Stored data entries
◇ ◇ ◇ ◇ ◇
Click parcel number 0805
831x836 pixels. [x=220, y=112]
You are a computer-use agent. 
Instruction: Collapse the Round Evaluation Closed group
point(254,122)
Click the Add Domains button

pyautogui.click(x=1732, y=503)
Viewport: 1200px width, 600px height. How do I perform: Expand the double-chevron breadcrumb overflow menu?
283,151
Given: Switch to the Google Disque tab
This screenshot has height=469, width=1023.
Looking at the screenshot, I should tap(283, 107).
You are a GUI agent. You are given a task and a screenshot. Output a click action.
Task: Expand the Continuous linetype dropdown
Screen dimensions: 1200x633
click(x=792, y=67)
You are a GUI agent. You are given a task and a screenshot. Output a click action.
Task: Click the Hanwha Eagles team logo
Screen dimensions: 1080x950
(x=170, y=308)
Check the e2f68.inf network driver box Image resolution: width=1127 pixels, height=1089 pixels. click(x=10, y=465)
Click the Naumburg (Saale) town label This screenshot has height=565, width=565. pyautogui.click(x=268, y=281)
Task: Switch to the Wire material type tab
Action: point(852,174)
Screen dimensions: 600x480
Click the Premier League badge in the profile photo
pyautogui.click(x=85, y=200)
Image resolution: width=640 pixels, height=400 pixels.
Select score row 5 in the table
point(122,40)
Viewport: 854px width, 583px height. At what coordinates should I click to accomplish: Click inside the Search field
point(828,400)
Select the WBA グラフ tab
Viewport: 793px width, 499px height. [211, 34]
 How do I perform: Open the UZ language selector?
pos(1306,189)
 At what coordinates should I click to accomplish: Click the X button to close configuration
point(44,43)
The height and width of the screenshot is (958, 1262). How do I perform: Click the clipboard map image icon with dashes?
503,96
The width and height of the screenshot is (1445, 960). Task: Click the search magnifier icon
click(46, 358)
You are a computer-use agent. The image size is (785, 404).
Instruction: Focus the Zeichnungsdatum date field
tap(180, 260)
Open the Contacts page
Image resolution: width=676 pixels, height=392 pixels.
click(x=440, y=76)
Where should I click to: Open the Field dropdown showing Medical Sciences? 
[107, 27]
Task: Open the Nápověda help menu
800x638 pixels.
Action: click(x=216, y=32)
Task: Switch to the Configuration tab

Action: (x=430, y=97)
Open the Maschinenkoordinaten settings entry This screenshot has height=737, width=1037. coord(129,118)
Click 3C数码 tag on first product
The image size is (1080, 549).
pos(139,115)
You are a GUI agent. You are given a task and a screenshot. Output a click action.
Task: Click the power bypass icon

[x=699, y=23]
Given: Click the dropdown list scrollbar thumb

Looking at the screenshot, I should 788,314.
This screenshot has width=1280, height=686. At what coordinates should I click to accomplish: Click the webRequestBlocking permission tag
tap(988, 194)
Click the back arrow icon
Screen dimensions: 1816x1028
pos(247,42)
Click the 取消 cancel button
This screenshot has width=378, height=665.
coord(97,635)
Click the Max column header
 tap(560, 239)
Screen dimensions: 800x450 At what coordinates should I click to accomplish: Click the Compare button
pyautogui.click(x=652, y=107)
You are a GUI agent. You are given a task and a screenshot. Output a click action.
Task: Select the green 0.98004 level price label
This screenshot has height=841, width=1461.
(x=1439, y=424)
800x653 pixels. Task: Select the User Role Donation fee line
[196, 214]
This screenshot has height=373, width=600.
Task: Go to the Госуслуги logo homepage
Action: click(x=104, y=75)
◇ ◇ ◇ ◇ ◇
*Work to complete:* Reproduce the entries above in full, precisely as written.

*Solution to this task:*
Click parcel number 0805
831x836 pixels. [x=220, y=112]
You are a computer-use agent. 
Instruction: Collapse the Round Evaluation Closed group
point(254,122)
Click the Add Domains button

pyautogui.click(x=1732, y=503)
Viewport: 1200px width, 600px height. How do I perform: Expand the double-chevron breadcrumb overflow menu?
283,151
Given: Switch to the Google Disque tab
This screenshot has height=469, width=1023.
Looking at the screenshot, I should tap(283, 107).
You are a GUI agent. You are given a task and a screenshot. Output a click action.
Task: Expand the Continuous linetype dropdown
Screen dimensions: 1200x633
click(x=792, y=67)
You are a GUI agent. You are given a task and a screenshot. Output a click action.
Task: Click the Hanwha Eagles team logo
Screen dimensions: 1080x950
(x=170, y=308)
Check the e2f68.inf network driver box Image resolution: width=1127 pixels, height=1089 pixels. click(x=10, y=465)
Click the Naumburg (Saale) town label This screenshot has height=565, width=565. pyautogui.click(x=268, y=281)
Task: Switch to the Wire material type tab
Action: point(852,174)
Screen dimensions: 600x480
Click the Premier League badge in the profile photo
pyautogui.click(x=85, y=200)
Image resolution: width=640 pixels, height=400 pixels.
Select score row 5 in the table
point(122,40)
Viewport: 854px width, 583px height. At what coordinates should I click to accomplish: Click inside the Search field
point(828,400)
Select the WBA グラフ tab
Viewport: 793px width, 499px height. [211, 34]
 How do I perform: Open the UZ language selector?
pos(1306,189)
 At what coordinates should I click to accomplish: Click the X button to close configuration
point(44,43)
The height and width of the screenshot is (958, 1262). How do I perform: Click the clipboard map image icon with dashes?
503,96
The width and height of the screenshot is (1445, 960). Task: Click the search magnifier icon
click(46, 358)
You are a computer-use agent. The image size is (785, 404).
Instruction: Focus the Zeichnungsdatum date field
tap(180, 260)
Open the Contacts page
Image resolution: width=676 pixels, height=392 pixels.
click(x=440, y=76)
Where should I click to: Open the Field dropdown showing Medical Sciences? 
[107, 27]
Task: Open the Nápověda help menu
800x638 pixels.
Action: click(x=216, y=32)
Task: Switch to the Configuration tab

Action: (x=430, y=97)
Open the Maschinenkoordinaten settings entry This screenshot has height=737, width=1037. coord(129,118)
Click 3C数码 tag on first product
The image size is (1080, 549).
pos(139,115)
You are a GUI agent. You are given a task and a screenshot. Output a click action.
Task: Click the power bypass icon

[x=699, y=23]
Given: Click the dropdown list scrollbar thumb

Looking at the screenshot, I should 788,314.
This screenshot has width=1280, height=686. At what coordinates should I click to accomplish: Click the webRequestBlocking permission tag
tap(988, 194)
Click the back arrow icon
Screen dimensions: 1816x1028
pos(247,42)
Click the 取消 cancel button
This screenshot has width=378, height=665.
coord(97,635)
Click the Max column header
 tap(560, 239)
Screen dimensions: 800x450 At what coordinates should I click to accomplish: Click the Compare button
pyautogui.click(x=652, y=107)
You are a GUI agent. You are given a task and a screenshot. Output a click action.
Task: Select the green 0.98004 level price label
This screenshot has height=841, width=1461.
(x=1439, y=424)
800x653 pixels. Task: Select the User Role Donation fee line
[196, 214]
This screenshot has height=373, width=600.
Task: Go to the Госуслуги logo homepage
Action: click(x=104, y=75)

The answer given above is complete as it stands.